Friday, February 25, 2022

Fusion, the Fuel of the Future

 Did it ever occur to you that you could run an ordinary car engine -- cylinders, pistons, crankshaft and all -- with no fuel? 

No problem! You just install really heavy-duty spark plugs, and as the piston reaches the top of the compression stroke in each cylinder, fire off a huge spark, think of it as a small bolt of lightning. The air doesn't care where the energy comes from, just that it gets hot and expands to push the piston back down. As long as you dump as much energy in through the spark as you would have gotten from oxidizing fuel, the motor hums right along. 

Of course, this would be a horribly inefficient way to use electricity to turn a shaft; existing electric motors are much much better. The point of the mental exercise is to get you to compare the amount of energy used by the spark and that produced by burning the fuel. Realize that they might actually be comparable.

In fact, that's what is going on in pretty much all current fusion experiments. So far, nobody has managed to get as much energy out of the fuel as they put in in the spark. The latest big buzz from the JET torus managed about 70%. However, with the current amount of interest and investment, it seems likely that someone will hit  100% (or exceed! 101%!) sometime this decade.

When you hear about that, what will it mean? 

Nice bit of science, not so much for energy. Let's go back to the car engine. 70% or so of the energy produced by the burning fuel is simply thrown away as heat. Then of the mechanical energy you get, you use a lot of it overcoming friction in the engine, turning a generator to produce more sparks, even pumping coolant through the engine so it doesn't melt. 

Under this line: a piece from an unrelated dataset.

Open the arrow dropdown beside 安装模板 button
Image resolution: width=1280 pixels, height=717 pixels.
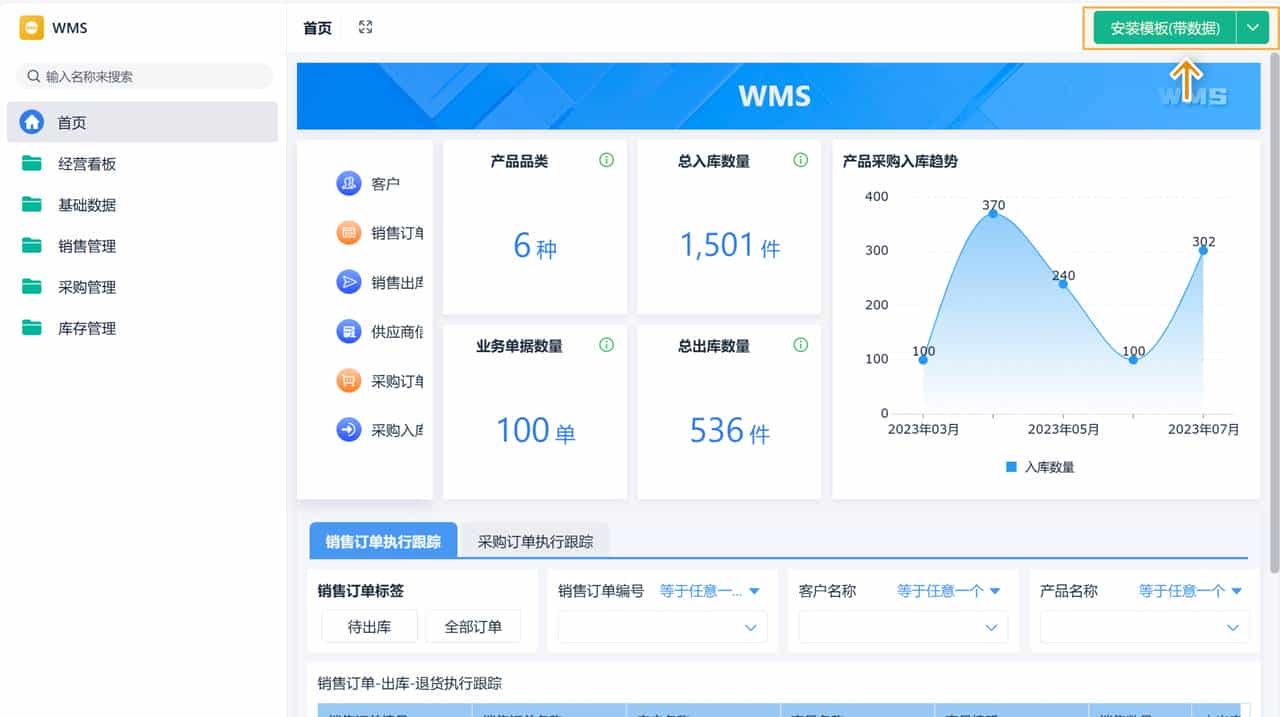(x=1253, y=28)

We don't really know in its fullness how the energy from the fusion reactor is going to be turned into (say) electric power, but we can say with fair assurance that it's not going to be cheap, easy, or efficient. So even when the magic 100% figure gets achieved (and for more extensive times than 5 seconds!), it's virtually certain that you have at least another decade to wait before there is any fusion power flowing on the grid.


1 comment:

  1. They're getting closer:
    https://journals.aps.org/prl/abstract/10.1103/PhysRevLett.129.075001
    This run got about 70% of the spark plug energy in the resulting fusion, sparking a bunch of "we have ignition" articles in the popsci press. Essentially they lit a small match with a larger match, but this is the first time they were sure the small match actually caught fire.